Please render the entries below as a Markdown table with the columns Row and Entry line. Put each line in its own numbered row and leave out any blank lines.

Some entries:
*****

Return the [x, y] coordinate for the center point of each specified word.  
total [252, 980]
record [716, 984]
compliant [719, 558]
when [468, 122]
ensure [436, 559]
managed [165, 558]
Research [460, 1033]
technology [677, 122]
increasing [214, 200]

*****

** Answer to the exercise **
| Row | Entry line |
|---|---|
| 1 | Return the [x, y] coordinate for the center point of each specified word.   |
| 2 | total [252, 980] |
| 3 | record [716, 984] |
| 4 | compliant [719, 558] |
| 5 | when [468, 122] |
| 6 | ensure [436, 559] |
| 7 | managed [165, 558] |
| 8 | Research [460, 1033] |
| 9 | technology [677, 122] |
| 10 | increasing [214, 200] |